From the beginning, it’s clear that Henry’s family absolutely despises Tess. This is understandable. She showed up out of nowhere, claiming that this filthy rich man fathered her baby. Henry’s just like, “Hey, let’s get married!” and the family has no idea what’s happening. They see Tess as an outsider. A gold digger. A tramp. I get it.
I also get, somewhat, at least, why Tess put up with it. She really has very little support in her daily life aside from Vincent and his family. Feeling like she couldn’t discuss her “indiscretion” with the family that she betrayed, she runs away. But couldn’t she have just taken money from Henry and left? When a guy you barely know proposes marriage, you don’t have to agree. And when his sister’s all like, “Um, you don’t know anything about Henry. He’s got so many secrets,” maybe you should re-evaluate your life choices.
I don’t fault Tess for getting pregnant. (As I said, in my mind at least, this was obviously rape.) I don’t fault her for freaking out and leaving town. But if she and Vincent were as close as she described and Vincent was as caring and loving and perfect as she described, could she not have told him what happened? Even if she was uncomfortable calling it rape, couldn’t she have said, “I had quite a lot to drink and next thing I knew I was having sex. I love you so much. I never meant to hurt you.”

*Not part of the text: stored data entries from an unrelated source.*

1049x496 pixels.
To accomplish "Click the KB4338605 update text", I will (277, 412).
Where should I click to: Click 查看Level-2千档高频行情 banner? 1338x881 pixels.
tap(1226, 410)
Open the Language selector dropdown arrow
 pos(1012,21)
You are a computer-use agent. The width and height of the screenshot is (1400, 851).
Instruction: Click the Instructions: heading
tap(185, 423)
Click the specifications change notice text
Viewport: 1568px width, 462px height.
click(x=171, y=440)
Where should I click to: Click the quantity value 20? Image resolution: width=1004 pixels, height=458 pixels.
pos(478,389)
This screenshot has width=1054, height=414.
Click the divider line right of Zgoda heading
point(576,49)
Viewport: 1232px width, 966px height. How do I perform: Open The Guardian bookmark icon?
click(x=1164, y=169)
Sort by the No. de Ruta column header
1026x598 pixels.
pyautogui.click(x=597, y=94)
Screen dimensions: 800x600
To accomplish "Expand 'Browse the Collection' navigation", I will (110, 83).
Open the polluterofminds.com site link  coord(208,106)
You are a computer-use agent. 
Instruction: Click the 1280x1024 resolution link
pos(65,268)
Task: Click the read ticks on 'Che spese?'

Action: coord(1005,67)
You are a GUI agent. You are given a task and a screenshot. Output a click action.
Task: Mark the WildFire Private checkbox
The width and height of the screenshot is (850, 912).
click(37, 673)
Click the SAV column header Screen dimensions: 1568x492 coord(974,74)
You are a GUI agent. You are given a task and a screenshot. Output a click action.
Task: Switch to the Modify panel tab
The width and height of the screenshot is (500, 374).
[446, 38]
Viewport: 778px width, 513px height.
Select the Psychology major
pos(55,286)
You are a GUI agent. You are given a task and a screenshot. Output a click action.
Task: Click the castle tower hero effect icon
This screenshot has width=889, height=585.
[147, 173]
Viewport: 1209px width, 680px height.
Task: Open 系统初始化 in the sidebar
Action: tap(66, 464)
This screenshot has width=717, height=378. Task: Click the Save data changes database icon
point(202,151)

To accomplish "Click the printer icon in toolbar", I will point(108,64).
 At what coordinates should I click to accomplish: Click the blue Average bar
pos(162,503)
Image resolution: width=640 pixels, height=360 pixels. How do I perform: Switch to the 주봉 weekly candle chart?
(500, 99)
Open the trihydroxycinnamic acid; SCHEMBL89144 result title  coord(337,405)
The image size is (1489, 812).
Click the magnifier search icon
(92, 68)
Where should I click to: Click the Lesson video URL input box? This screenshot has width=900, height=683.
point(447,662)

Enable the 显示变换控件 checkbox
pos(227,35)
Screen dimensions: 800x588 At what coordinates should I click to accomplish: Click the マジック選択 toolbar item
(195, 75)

I feel like I can’t get too much more into the plot without revealing some major plot twists, so I’m going to end my review here. I will say that the pacing of the book felt a little off. The first half dragged for me (it took me five days to get through it) while I flew through the second half in a couple hours. The second half of the book made up for the first half, but it’s a shame that it takes so long to get to the good part.
Final rating: ★★★☆☆
I received a free ARC of The Stolen Marriage from the publisher (via Netgalley) in exchange for my honest opinion.